GOVERNMENT
‘Competence trap’ is a reality in all plans
The David Brooks column (“Power to heal U.S. ills needs dose of reality,” Opinion, Sept. 19) hits the nail on the head. We have a populace that is collectively in denial about the role and effectiveness of government.
Besides the “planning fallacy,” another common root cause of program failure is the “competence trap.” Businesses seldom fall prey to a “planning fallacy,” but sometimes do not have the competence to carry out their plans.
In contrast, the “competence trap” is a reality in all government plans — assuming that a plan gets completed at all.
Len Cayce, Suwanee
CLIMATOLOGIST
Governor’s action will have no benefits
Replacing Georgia’s longtime climatologist at the University of Georgia with an underfunded meteorologist in the state’s Environmental Protection Division is a shameful demonstration of political power by Gov. Nathan Deal (“Office switch could be costly,” News, Sept. 17).
There are no apparent benefits that can result from this action. The most likely result will be interruption of the long-term monitoring information that is needed by the agricultural industry at a time when extreme droughts and floods are becoming more problematic to the production of food and fiber.

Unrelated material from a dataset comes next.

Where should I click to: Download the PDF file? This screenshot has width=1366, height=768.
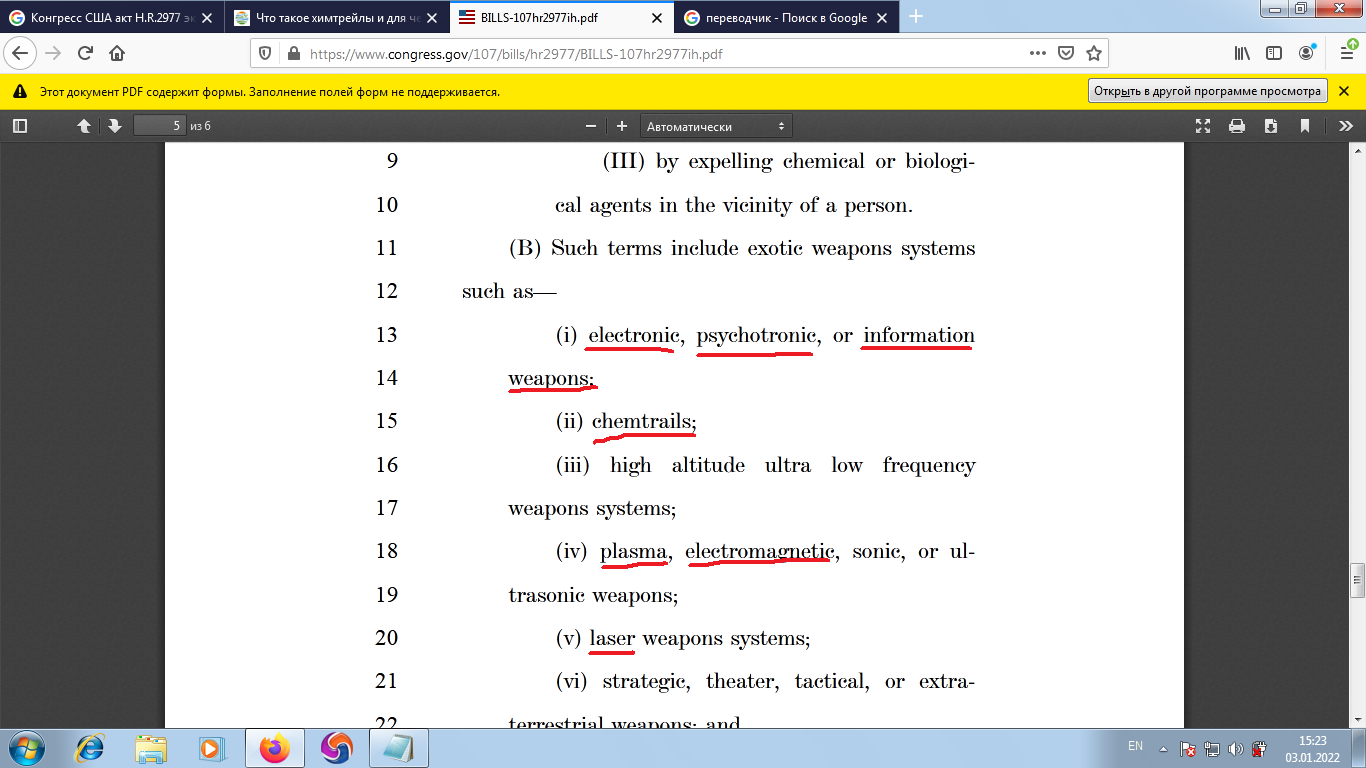pos(1271,126)
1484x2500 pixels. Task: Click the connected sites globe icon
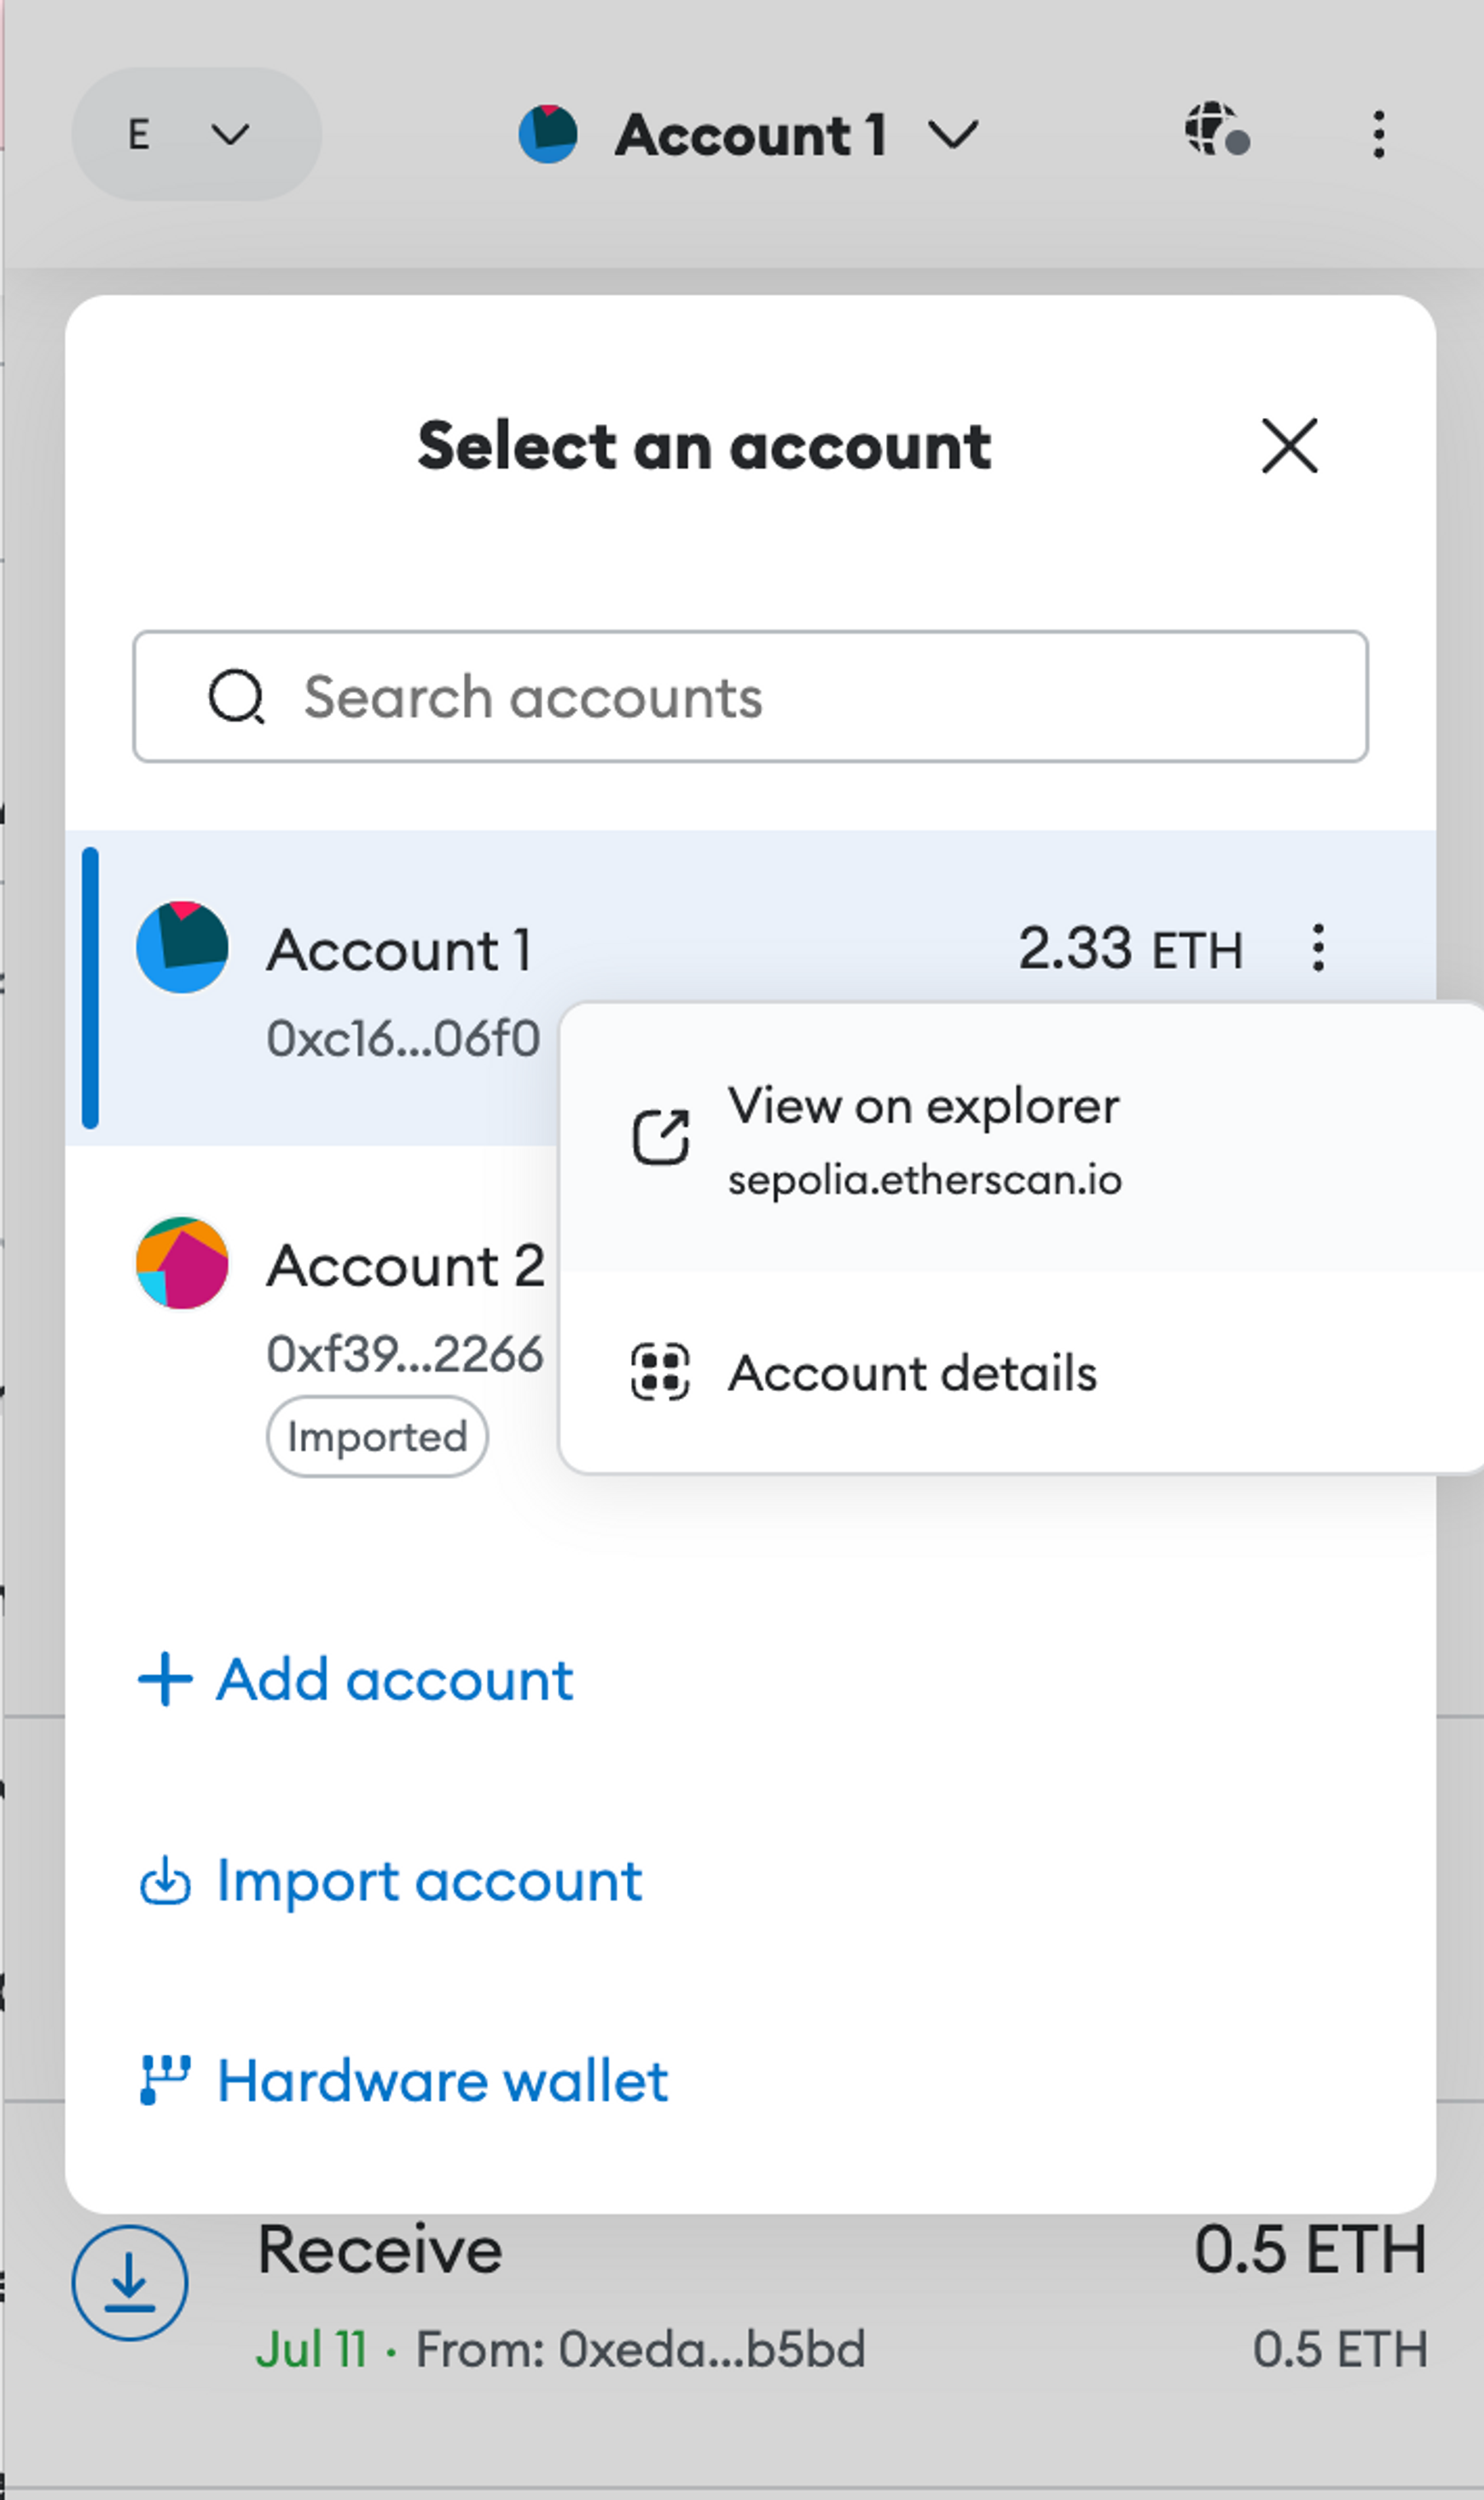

Apparently, the governor does not accept the “inconvenient truth” of climate change — and, of course, it will be much easier to control the message from EPD under his direct control than from the state’s flagship university, where they present the unadulterated facts by recognized experts.
Jerry Stober, Carrollton
POLITICS
For society at large, tea party goals impossible
I confess, the tea party has a corner on great slogans.
Their values all but write their slogans, which are old-fashioned American ideas. You can smell the apple pie between the words — even if it’s a little moldy.
The problem is that their goals are impossible nowadays for the society at large.
The U.S. is no longer an isolated nation. The nation is no longer a basically homogeneous group.
Isolationism is out of the question. We are inextricably bound up with each other and other nations, as Sept. 11 and the current global financial crisis prove.
The tea party offers not real policies, but panaceas. It shrinks from taking on the complex reality of modern life — offering instead a looking backward to when rugged individualism and a sealed economy seemed to preserve us.
Only a party that acts as though it is ready to look forward shows courage and grit, and should attract our attention. I already have a crick in my neck just trying to sort through the tea party’s 1776 ethos.